Suivant une recherche effectuée en date du 23 janvier 2017 dans la banque de données EURODAC, Monsieur … avait été appréhendé à Zurich en Suisse en date du 7 avril 2014 et à Ter Apel aux Pays-Bas en date du 20 mai 2014.

Par arrêté du 12 juillet 2017, le ministre de l’Immigration et de l’Asile, ci-après dénommé le « ministre », constata le séjour irrégulier sur le territoire luxembourgeois de Monsieur … et ordonna que celui-ci devra quitter ledit territoire sans délai.

En date du même jour, le ministre prit encore un arrêté de placement au Centre de rétention pour une durée d’un mois à partir de la notification de la décision en question, afin de préparer l’exécution de la mesure d’éloignement. Cet arrêté, qui fut notifié à l’intéressé en date du 14 juillet 2017, est fondé sur les considérations et motifs suivants :

« Vu les articles 111, 120 à 123 et 125 (1) de la loi modifiée du 29 août 2008 sur la 1libre circulation des personnes et l'immigration ;

Vu la loi modifiée du 28 mai 2009 concernant le Centre de rétention ;

Vu ma décision de retour du 12 juillet 2017 ;

Attendu que l'intéressé s'est maintenu sur le territoire au-delà de la durée de trois mois à compter de son entrée sur le territoire ;

Attendu qu'il existe un risque de fuite dans le chef de l'intéressé, alors qu'il ne dispose pas d'une adresse au Grand-Duché de Luxembourg ;

Attendu que l'intéressé évite ou empêche la préparation du retour ou de la procédure d'éloignement ;

Attendu par conséquent que les mesures moins coercitives telles qu'elles sont prévues par l'article 125, paragraphe (1), points a), b) et c) de la loi modifiée du 29 août 2008 précitée ne sauraient être efficacement appliquées ;

Considérant qu'il est signalé au système EURODAC comme ayant introduit une demande de protection internationale en Suisse et une aux Pays-Bas ;

Considérant que les démarches nécessaires en vue de l'éloignement de l'intéressé ont été engagées ;

Considérant que l'exécution de la mesure d'éloignement est subordonnée au résultat de ces démarches ; ».

Il ressort d’un procès-verbal du service de police des étrangers, de la police judiciaire de la police grand-ducale, du 14 juillet 2017, que Monsieur … a refusé de signer l’arrêté portant ordre de quitter le territoire, ainsi que le procès-verbal de notification de la mesure de placement précitée « en prétendant ne pas accepter la décision du MAE ». A la même occasion, il a déclaré aux agents de police qu’il ne serait pas disposé « de retourner volontairement en Géorgie ». Il s’avèra à cette occasion également qu’il était en possession de son passeport géorgien.

> [DONNÉES FOURNIES]:
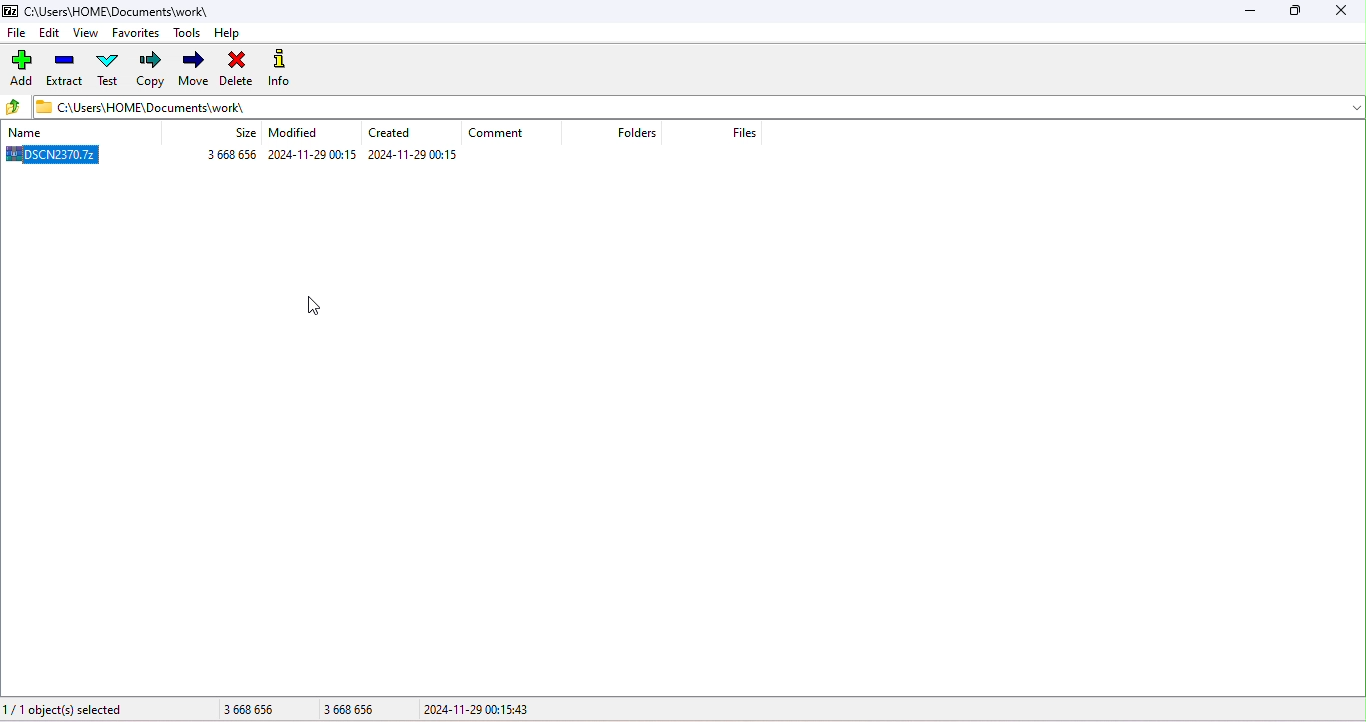  I want to click on move, so click(195, 68). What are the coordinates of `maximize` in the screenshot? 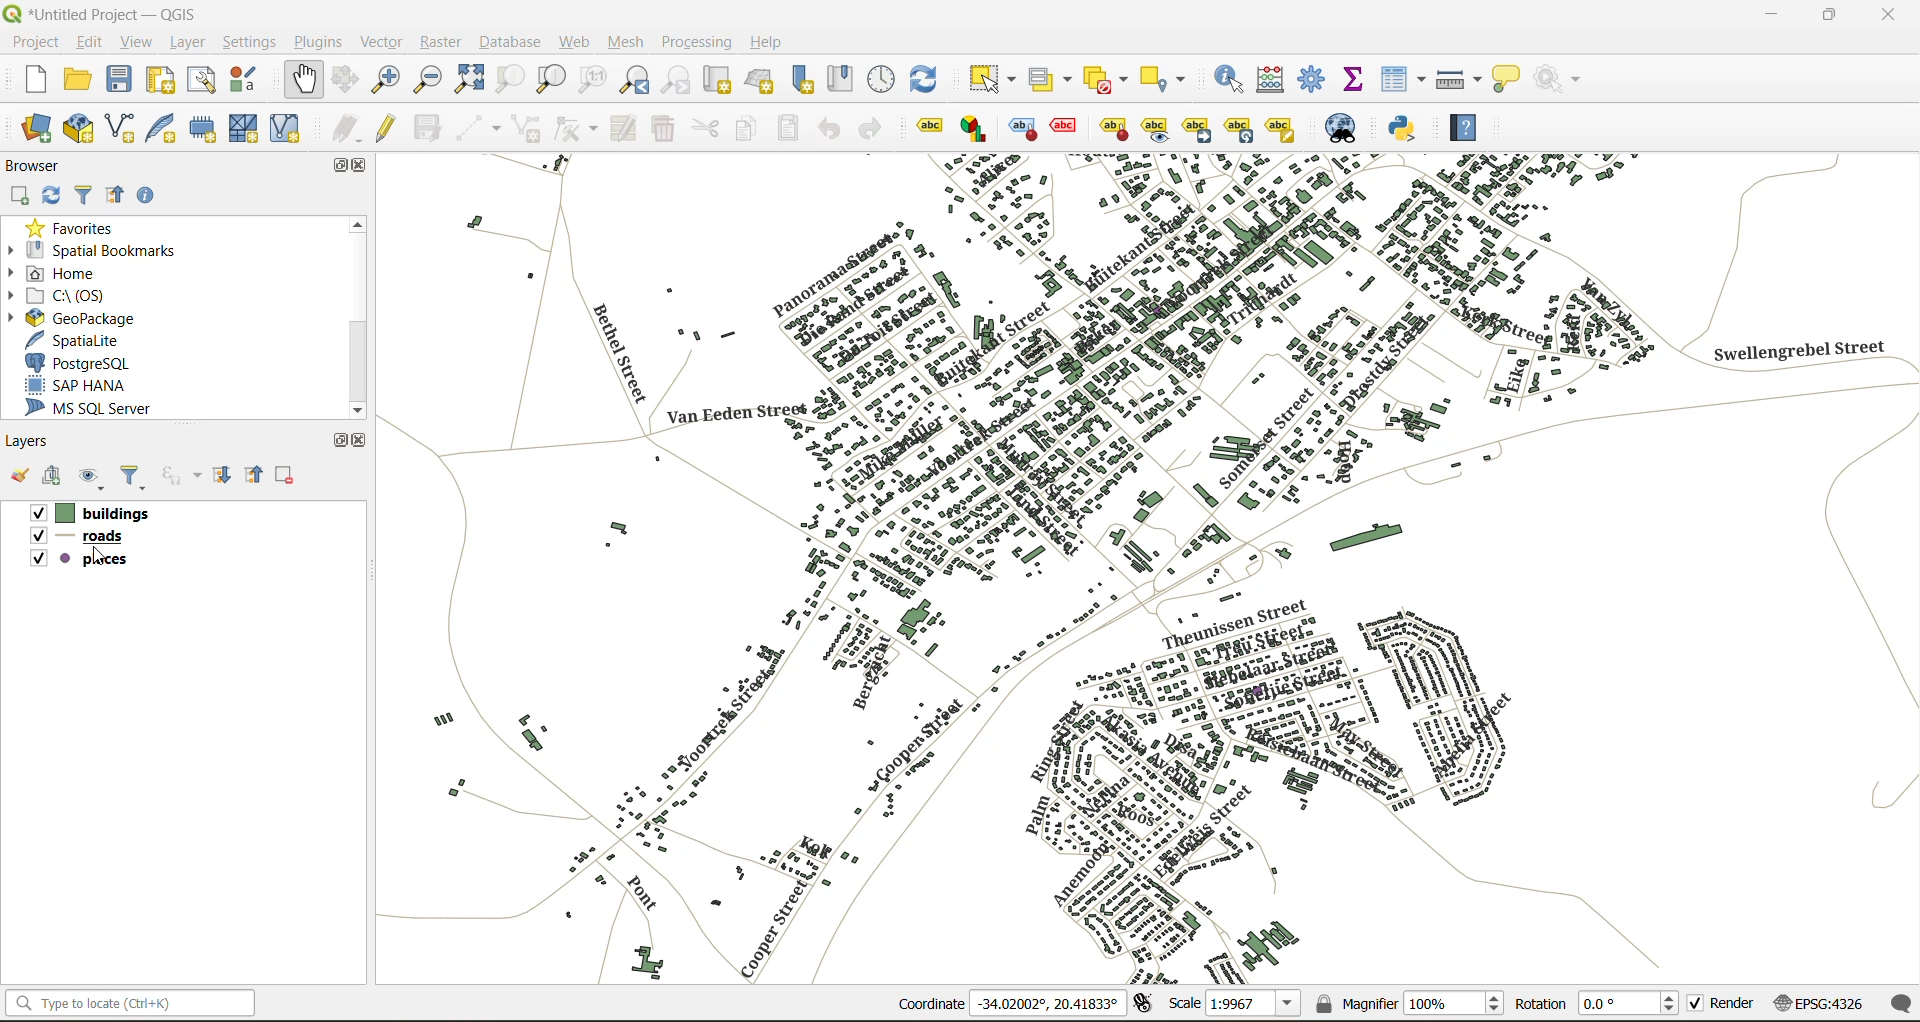 It's located at (342, 168).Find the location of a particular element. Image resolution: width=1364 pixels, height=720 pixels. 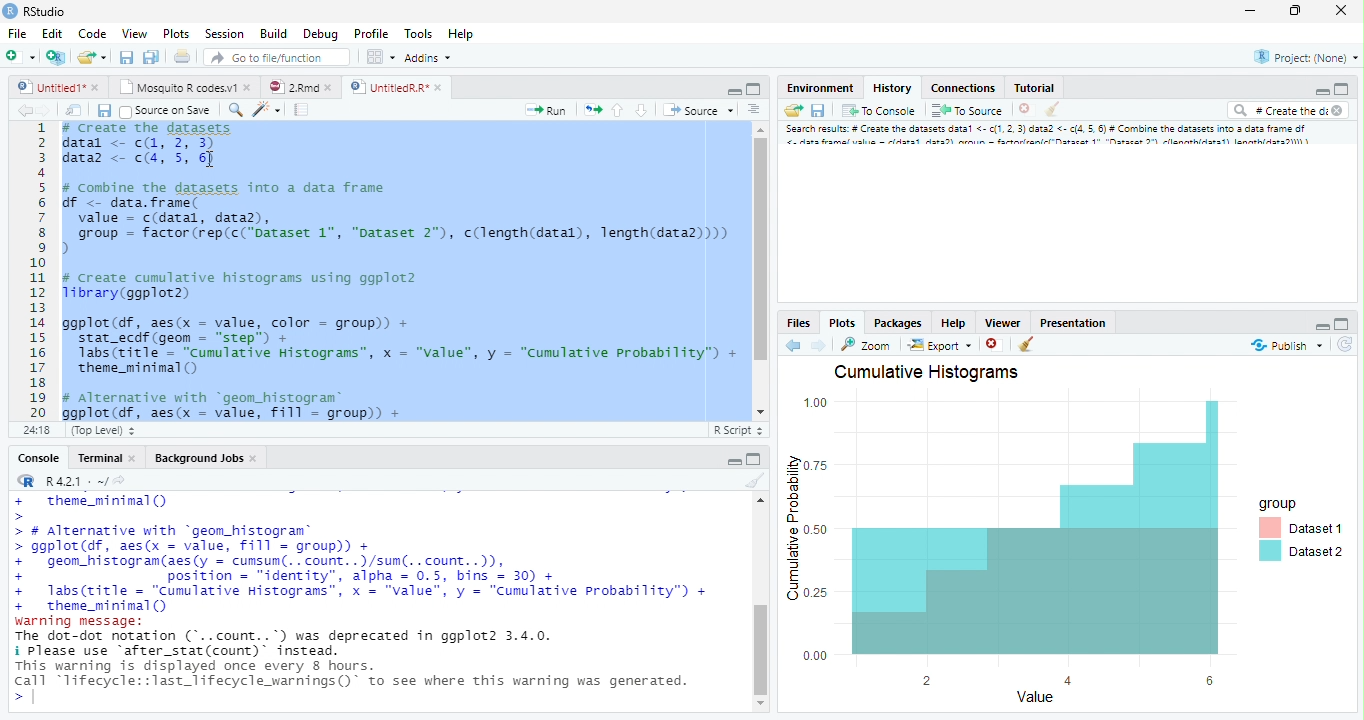

Console is located at coordinates (42, 457).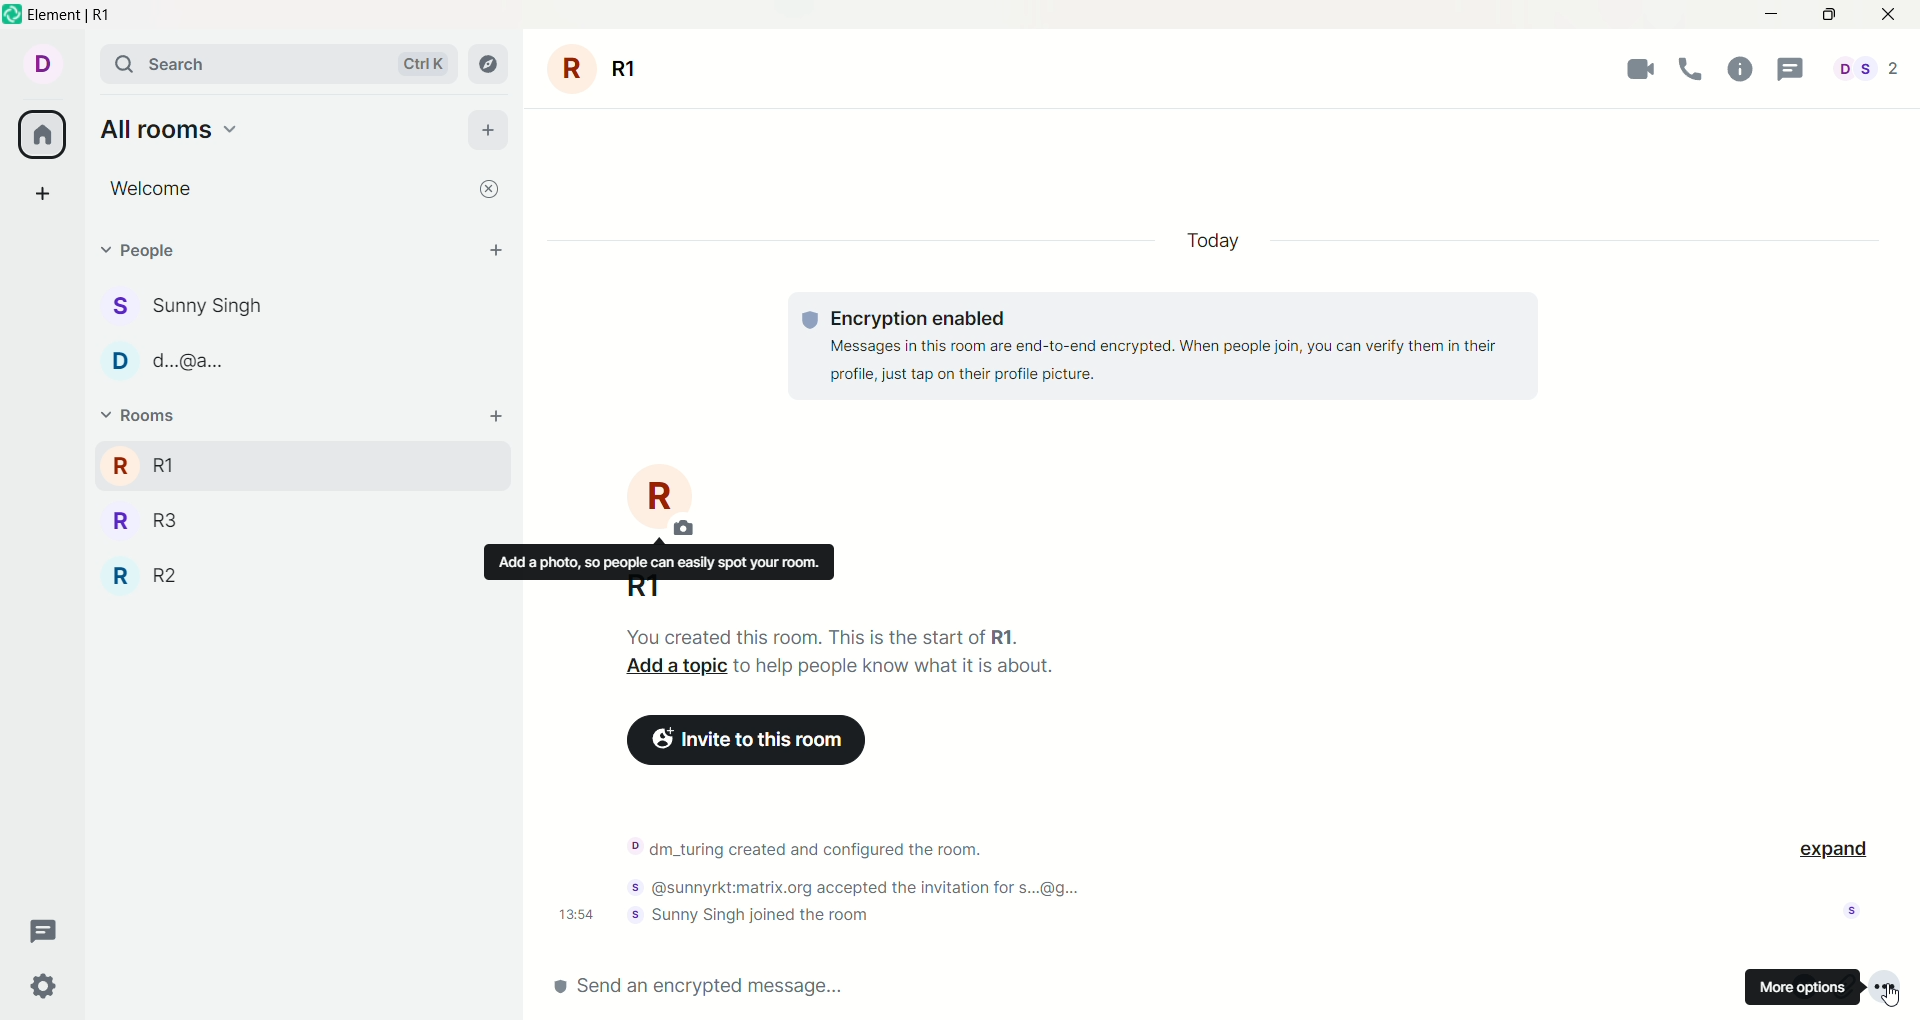 The height and width of the screenshot is (1020, 1920). Describe the element at coordinates (1867, 68) in the screenshot. I see `All people involved` at that location.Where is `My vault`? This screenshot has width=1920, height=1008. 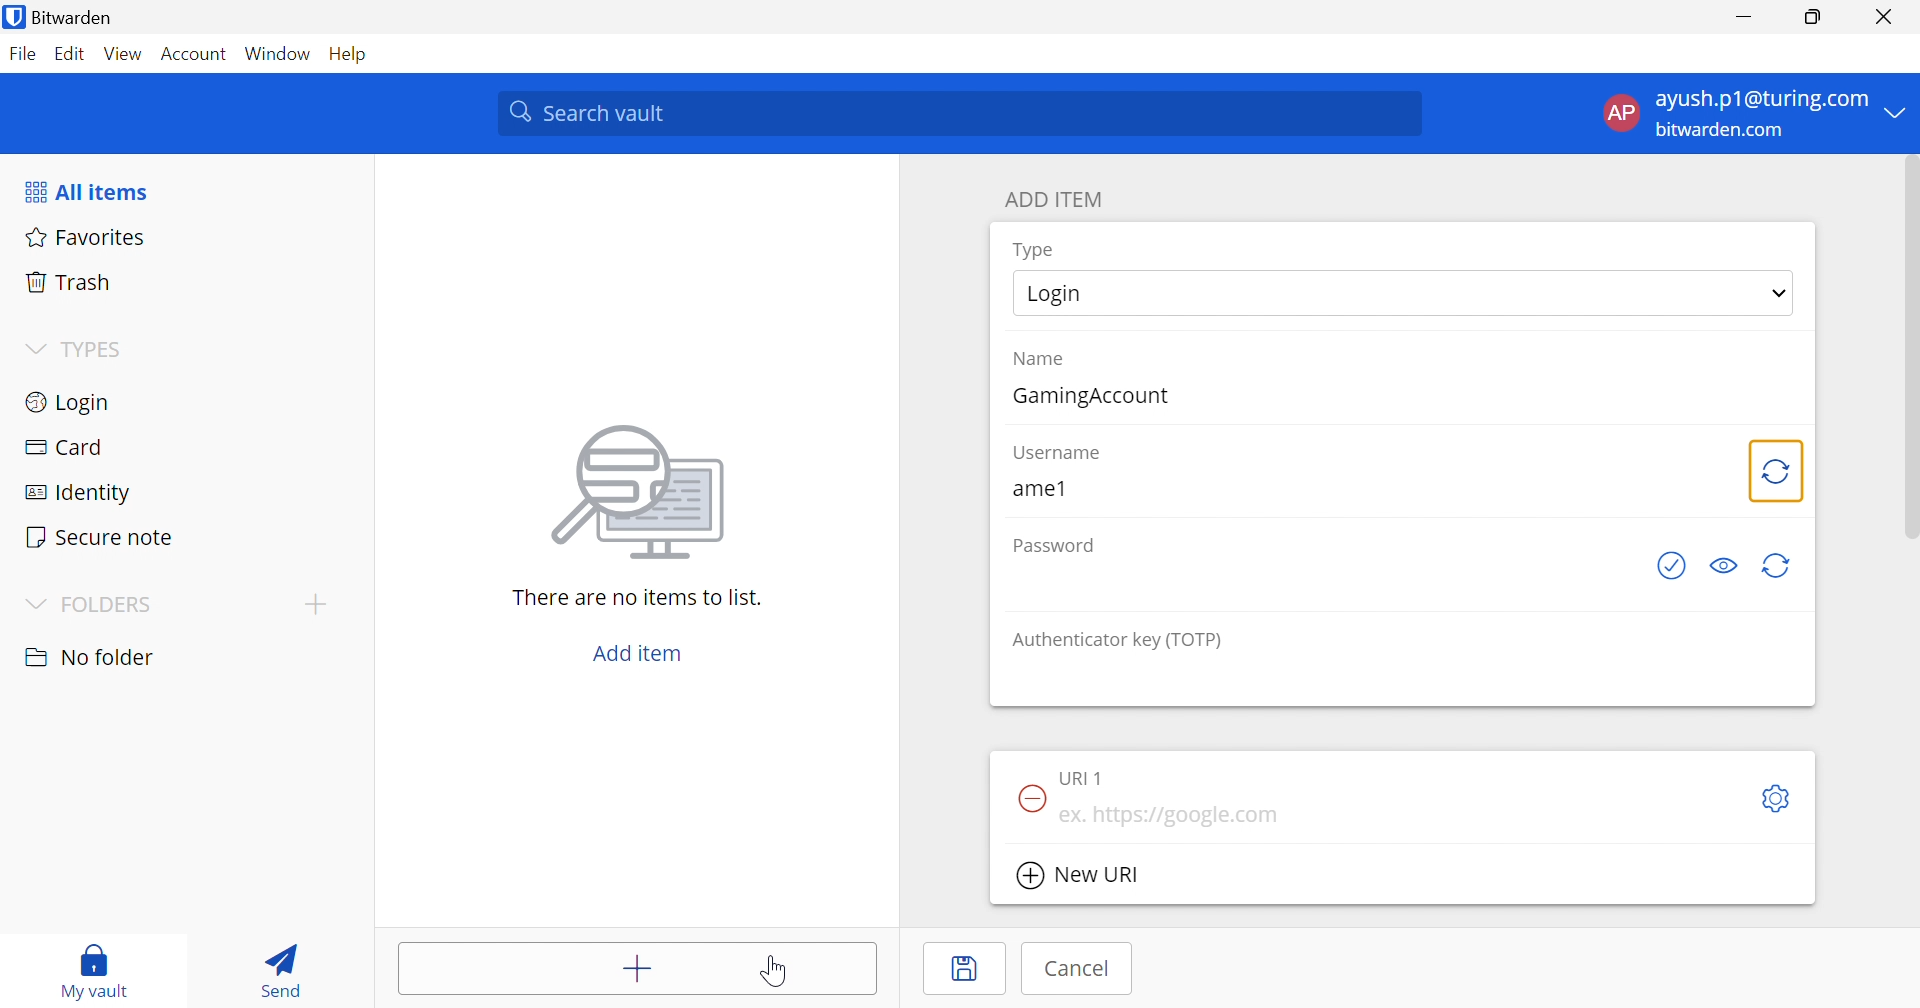 My vault is located at coordinates (92, 967).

> [À FAIRE]:
1 – Recopiez le passage de la source allant de « Suivant une recherche » jusqu'à « territoire sans délai. » inclus.
2 – Relevez toutes les dates complètes (jour, mois et année) qui figurent dans la source, sans doublon et dans leur ordre d'apparition.

> [RÉPONSES ATTENDUES]:
1 –
Suivant une recherche effectuée en date du 23 janvier 2017 dans la banque de données EURODAC, Monsieur … avait été appréhendé à Zurich en Suisse en date du 7 avril 2014 et à Ter Apel aux Pays-Bas en date du 20 mai 2014.

Par arrêté du 12 juillet 2017, le ministre de l’Immigration et de l’Asile, ci-après dénommé le « ministre », constata le séjour irrégulier sur le territoire luxembourgeois de Monsieur … et ordonna que celui-ci devra quitter ledit territoire sans délai.

2 –
- 23 janvier 2017
- 7 avril 2014
- 20 mai 2014
- 12 juillet 2017
- 14 juillet 2017
- 29 août 2008
- 28 mai 2009